The Ideal Conceal is a .380-caliber derringer, with two bullets loaded into two barrels. The derringer’s original, simple design dates all the way back to the 1850s, when it was developed by Philadelphia gunsmith Henry Deringer.

Kjellberg said the gun cannot be fired while in the closed position.

NRA Museums director Jim Supica said that Ideal Conceal is not the first folding pistol, nor is it the first pistol to be shaped like a box. North American Arms already makes a small folding revolver that can be easily concealed, and the Taurus Curve is shaped like a box with rounded edges.

But the main difference, according to Supica, is that the guns from North American Arms and Taurus “still look like guns,” while the gun from Ideal Conceal “is arguably designed not to look like a gun when folded.”

That’s the part that doesn’t sit well with police officers.

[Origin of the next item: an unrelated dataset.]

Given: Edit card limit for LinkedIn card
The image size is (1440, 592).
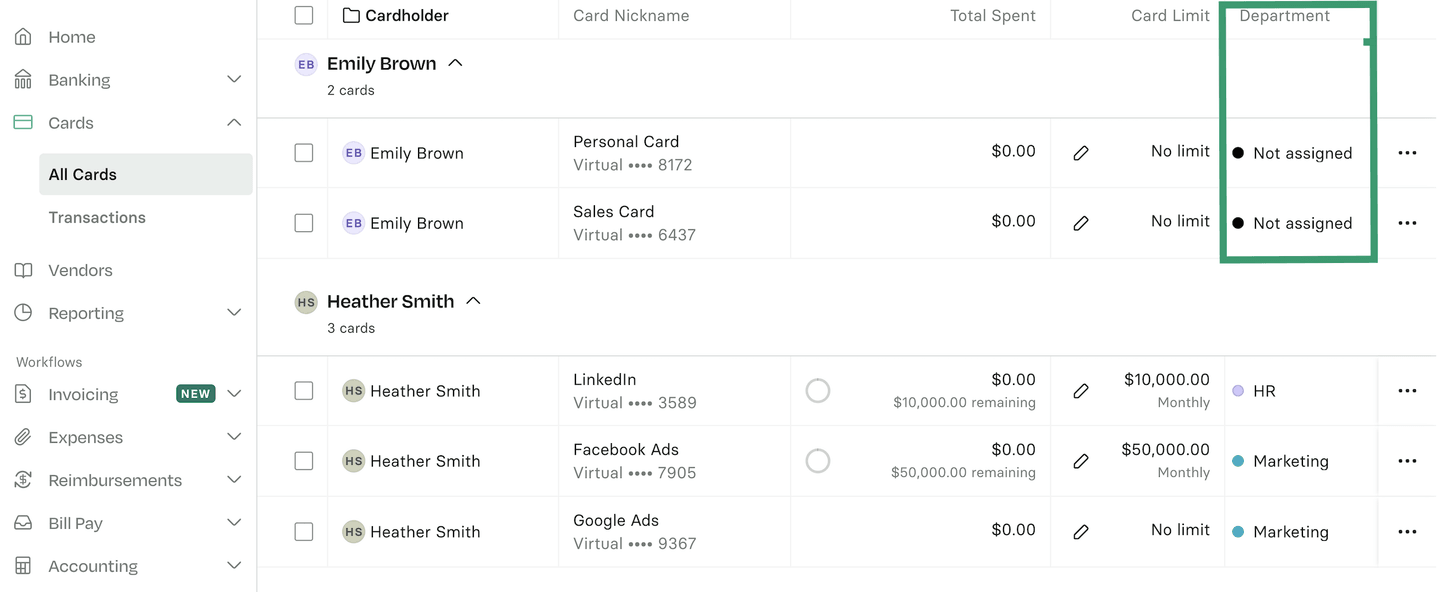Looking at the screenshot, I should tap(1081, 391).
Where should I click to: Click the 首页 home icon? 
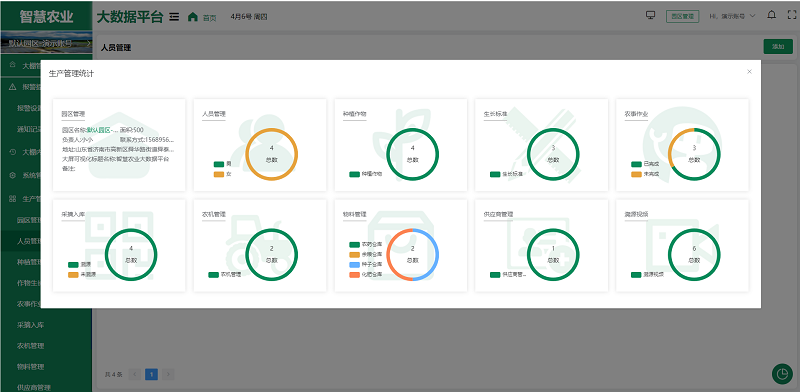tap(192, 16)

“In general, the concept of any kind of weapon that’s disguised, so that it’s not apparent that it’s a weapon, would be cause for concern,” said Bill Johnson, executive director and general counsel for the National Association of Police Organizations.

Even if it’s in plain sight, the Ideal Conceal might actually require a concealed carry permit, but that would depend on state and local laws, which vary widely.

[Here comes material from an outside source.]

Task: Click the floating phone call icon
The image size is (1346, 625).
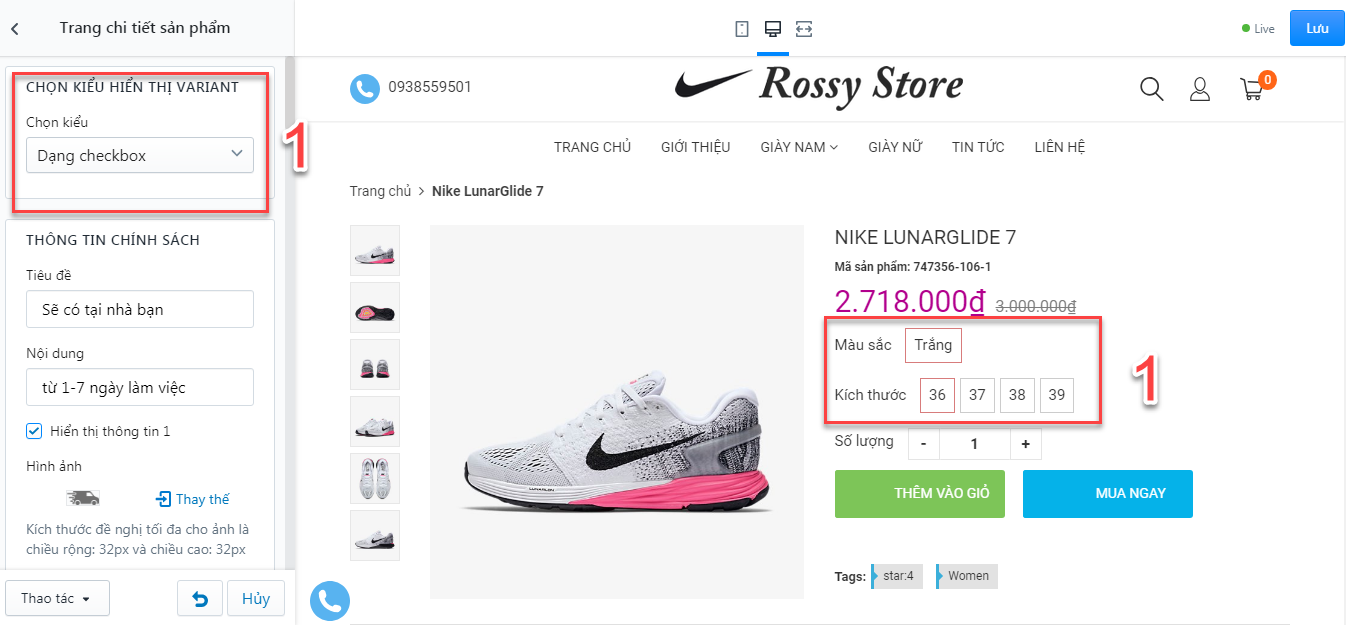Action: pos(329,600)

Kjellberg, an entrepreneur who co-owns Microwave Utilities, a company that thaws out frozen ground to access underground utilities, said he might eventually develop guns in different calibers. He also plans to introduce a semiautomatic version of Ideal Conceal in 2018.

His palm-sized pistol seems custom-made to ride the rising trend in concealable pistols. Handgun sales are booming, particularly for compact models, pushing FBI background checks to record levels.